=== Your assignment ===
Scan the material for "agent". Copy every line it appears in.

Exercise data: Begin

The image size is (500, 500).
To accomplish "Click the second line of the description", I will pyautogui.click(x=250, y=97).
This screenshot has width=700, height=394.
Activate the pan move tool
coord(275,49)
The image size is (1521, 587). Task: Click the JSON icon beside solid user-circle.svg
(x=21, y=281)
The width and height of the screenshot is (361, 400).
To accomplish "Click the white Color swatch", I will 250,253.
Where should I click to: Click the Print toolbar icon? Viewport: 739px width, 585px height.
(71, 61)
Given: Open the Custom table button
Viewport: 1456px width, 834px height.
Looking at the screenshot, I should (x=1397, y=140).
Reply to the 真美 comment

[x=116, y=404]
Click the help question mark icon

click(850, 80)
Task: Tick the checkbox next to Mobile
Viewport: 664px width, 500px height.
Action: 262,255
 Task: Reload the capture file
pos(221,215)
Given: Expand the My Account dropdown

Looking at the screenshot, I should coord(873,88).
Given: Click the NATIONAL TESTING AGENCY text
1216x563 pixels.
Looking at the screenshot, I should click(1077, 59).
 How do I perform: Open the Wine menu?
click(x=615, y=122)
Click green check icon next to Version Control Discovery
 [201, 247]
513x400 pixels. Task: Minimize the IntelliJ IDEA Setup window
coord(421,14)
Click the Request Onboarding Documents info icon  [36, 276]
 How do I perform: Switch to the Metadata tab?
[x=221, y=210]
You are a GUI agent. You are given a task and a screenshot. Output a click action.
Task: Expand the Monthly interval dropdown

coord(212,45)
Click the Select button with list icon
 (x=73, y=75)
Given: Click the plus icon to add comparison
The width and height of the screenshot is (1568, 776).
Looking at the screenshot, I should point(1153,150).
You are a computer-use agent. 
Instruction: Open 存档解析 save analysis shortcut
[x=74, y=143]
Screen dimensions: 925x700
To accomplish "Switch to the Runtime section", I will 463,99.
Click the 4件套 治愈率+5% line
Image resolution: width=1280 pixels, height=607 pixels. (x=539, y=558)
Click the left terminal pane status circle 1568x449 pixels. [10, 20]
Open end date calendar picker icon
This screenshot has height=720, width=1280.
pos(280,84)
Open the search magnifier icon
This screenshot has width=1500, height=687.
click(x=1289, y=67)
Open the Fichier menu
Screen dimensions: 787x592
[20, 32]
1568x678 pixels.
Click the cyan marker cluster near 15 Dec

Exercise data: End

=== Written response ===
You are a GUI agent. You are given a task and a screenshot. Output a click action.
You are a computer-use agent. 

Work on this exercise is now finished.